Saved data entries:

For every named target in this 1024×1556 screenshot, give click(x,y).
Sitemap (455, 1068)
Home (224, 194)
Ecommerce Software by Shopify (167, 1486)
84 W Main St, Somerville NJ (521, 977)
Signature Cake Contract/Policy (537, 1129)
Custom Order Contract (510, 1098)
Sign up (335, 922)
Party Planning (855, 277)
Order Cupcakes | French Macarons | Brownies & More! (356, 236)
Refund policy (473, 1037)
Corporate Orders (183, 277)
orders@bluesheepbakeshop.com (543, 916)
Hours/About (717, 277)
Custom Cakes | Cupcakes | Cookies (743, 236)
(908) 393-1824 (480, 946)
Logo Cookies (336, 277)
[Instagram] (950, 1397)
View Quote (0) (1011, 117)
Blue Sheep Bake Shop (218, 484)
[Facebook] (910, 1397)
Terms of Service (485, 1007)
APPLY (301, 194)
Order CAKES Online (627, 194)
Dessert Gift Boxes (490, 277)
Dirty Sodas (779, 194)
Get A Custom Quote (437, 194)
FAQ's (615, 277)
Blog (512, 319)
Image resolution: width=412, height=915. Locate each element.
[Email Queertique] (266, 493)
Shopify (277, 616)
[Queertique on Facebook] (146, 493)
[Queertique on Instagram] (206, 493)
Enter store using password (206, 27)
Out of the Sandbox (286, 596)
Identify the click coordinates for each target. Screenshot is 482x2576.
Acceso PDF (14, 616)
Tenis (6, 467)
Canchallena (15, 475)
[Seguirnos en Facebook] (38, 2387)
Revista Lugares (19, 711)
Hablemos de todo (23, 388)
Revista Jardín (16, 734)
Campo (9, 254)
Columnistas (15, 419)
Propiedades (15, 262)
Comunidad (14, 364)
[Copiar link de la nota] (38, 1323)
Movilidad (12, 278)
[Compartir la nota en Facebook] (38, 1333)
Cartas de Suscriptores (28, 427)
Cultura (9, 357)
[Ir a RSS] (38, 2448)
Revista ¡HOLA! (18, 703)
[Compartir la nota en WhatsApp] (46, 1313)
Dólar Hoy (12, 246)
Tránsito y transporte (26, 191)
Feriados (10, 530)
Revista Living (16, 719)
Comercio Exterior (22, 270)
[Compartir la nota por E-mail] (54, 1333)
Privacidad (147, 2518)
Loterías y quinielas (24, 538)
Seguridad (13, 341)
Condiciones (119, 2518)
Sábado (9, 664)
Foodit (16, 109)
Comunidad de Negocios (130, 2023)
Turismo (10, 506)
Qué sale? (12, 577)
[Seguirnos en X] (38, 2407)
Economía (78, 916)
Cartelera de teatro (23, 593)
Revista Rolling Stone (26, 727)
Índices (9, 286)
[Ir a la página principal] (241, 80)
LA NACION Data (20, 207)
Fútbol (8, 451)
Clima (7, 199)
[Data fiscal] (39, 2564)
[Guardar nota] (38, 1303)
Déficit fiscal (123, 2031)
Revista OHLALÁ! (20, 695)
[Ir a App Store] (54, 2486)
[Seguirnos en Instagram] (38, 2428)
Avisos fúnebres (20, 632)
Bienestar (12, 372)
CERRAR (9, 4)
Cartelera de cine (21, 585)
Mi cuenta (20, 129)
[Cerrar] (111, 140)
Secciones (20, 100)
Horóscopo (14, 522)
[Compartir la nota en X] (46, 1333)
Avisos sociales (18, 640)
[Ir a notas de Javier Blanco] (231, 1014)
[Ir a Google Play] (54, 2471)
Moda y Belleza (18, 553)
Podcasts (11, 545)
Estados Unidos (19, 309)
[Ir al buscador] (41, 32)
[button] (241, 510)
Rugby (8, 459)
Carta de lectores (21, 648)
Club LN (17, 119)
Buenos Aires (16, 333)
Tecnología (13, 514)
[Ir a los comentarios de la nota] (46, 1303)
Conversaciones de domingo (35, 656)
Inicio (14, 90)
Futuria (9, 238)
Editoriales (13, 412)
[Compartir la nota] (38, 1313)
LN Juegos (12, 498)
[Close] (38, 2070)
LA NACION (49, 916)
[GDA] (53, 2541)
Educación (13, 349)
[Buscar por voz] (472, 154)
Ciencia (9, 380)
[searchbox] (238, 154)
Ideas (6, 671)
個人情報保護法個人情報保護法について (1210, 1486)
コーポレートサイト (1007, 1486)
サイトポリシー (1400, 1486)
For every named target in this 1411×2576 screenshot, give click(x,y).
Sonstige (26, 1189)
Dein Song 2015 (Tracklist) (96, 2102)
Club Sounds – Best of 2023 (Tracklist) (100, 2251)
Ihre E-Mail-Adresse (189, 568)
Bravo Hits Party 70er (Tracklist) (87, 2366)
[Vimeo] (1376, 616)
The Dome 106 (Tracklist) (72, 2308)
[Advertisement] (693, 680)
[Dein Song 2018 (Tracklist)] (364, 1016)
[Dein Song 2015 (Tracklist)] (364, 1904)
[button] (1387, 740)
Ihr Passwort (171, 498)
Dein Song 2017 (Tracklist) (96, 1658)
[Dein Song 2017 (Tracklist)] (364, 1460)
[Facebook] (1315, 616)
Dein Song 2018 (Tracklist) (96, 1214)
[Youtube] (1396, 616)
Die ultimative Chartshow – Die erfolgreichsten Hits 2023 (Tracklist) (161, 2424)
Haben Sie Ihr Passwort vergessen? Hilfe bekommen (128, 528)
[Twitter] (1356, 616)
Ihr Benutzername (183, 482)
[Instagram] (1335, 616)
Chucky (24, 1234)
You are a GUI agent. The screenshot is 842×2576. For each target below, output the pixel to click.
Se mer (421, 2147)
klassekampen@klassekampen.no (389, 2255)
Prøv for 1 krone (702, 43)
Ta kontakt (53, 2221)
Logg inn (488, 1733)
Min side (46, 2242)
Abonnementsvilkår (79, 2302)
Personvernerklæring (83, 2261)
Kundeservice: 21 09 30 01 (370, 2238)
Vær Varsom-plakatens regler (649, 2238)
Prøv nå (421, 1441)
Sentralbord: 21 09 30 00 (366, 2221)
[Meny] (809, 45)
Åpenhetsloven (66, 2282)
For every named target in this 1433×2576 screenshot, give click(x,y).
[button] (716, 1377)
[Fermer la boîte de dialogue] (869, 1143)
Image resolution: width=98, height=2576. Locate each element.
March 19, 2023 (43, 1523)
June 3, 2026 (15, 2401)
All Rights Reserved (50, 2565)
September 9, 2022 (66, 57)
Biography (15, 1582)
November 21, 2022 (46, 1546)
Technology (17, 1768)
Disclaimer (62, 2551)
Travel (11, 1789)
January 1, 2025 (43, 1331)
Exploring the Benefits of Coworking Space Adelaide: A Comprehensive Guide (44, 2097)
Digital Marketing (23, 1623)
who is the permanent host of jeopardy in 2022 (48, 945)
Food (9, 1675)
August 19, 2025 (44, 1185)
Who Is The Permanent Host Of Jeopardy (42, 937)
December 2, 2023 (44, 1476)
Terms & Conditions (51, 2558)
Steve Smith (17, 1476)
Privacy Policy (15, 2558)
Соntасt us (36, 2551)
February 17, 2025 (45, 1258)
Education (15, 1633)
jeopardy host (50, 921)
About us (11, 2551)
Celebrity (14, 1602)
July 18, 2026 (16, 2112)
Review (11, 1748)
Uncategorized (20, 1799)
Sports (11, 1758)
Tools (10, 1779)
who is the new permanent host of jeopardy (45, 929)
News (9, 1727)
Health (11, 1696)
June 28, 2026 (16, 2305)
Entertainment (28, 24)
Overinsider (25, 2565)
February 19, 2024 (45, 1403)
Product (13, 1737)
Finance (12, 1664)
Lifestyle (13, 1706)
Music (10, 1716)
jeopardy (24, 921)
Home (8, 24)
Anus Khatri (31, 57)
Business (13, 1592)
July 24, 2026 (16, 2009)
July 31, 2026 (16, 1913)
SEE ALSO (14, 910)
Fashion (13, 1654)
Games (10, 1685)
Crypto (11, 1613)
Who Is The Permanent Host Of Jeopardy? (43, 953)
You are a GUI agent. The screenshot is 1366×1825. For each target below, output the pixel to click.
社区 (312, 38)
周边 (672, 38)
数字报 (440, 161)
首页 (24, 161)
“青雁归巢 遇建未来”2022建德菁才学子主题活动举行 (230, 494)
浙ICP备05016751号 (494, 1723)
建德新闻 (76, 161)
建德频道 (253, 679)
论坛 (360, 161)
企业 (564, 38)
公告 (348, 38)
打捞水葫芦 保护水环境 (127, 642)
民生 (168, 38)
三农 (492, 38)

● TASK
Reproduce exactly the section above that begins at the line containing "[Twitter] (1356, 616)" and ends at the line containing "Travel (11, 1789)", leaving out all other lines.

● TASK ANSWER
[Twitter] (1356, 616)
Ihr Benutzername (183, 482)
[Instagram] (1335, 616)
Chucky (24, 1234)
You are a GUI agent. The screenshot is 842×2576. For each target below, output the pixel to click.
Se mer (421, 2147)
klassekampen@klassekampen.no (389, 2255)
Prøv for 1 krone (702, 43)
Ta kontakt (53, 2221)
Logg inn (488, 1733)
Min side (46, 2242)
Abonnementsvilkår (79, 2302)
Personvernerklæring (83, 2261)
Kundeservice: 21 09 30 01 (370, 2238)
Vær Varsom-plakatens regler (649, 2238)
Prøv nå (421, 1441)
Sentralbord: 21 09 30 00 (366, 2221)
[Meny] (809, 45)
Åpenhetsloven (66, 2282)
For every named target in this 1433×2576 screenshot, give click(x,y).
[button] (716, 1377)
[Fermer la boîte de dialogue] (869, 1143)
Image resolution: width=98, height=2576. Locate each element.
March 19, 2023 (43, 1523)
June 3, 2026 (15, 2401)
All Rights Reserved (50, 2565)
September 9, 2022 (66, 57)
Biography (15, 1582)
November 21, 2022 (46, 1546)
Technology (17, 1768)
Disclaimer (62, 2551)
Travel (11, 1789)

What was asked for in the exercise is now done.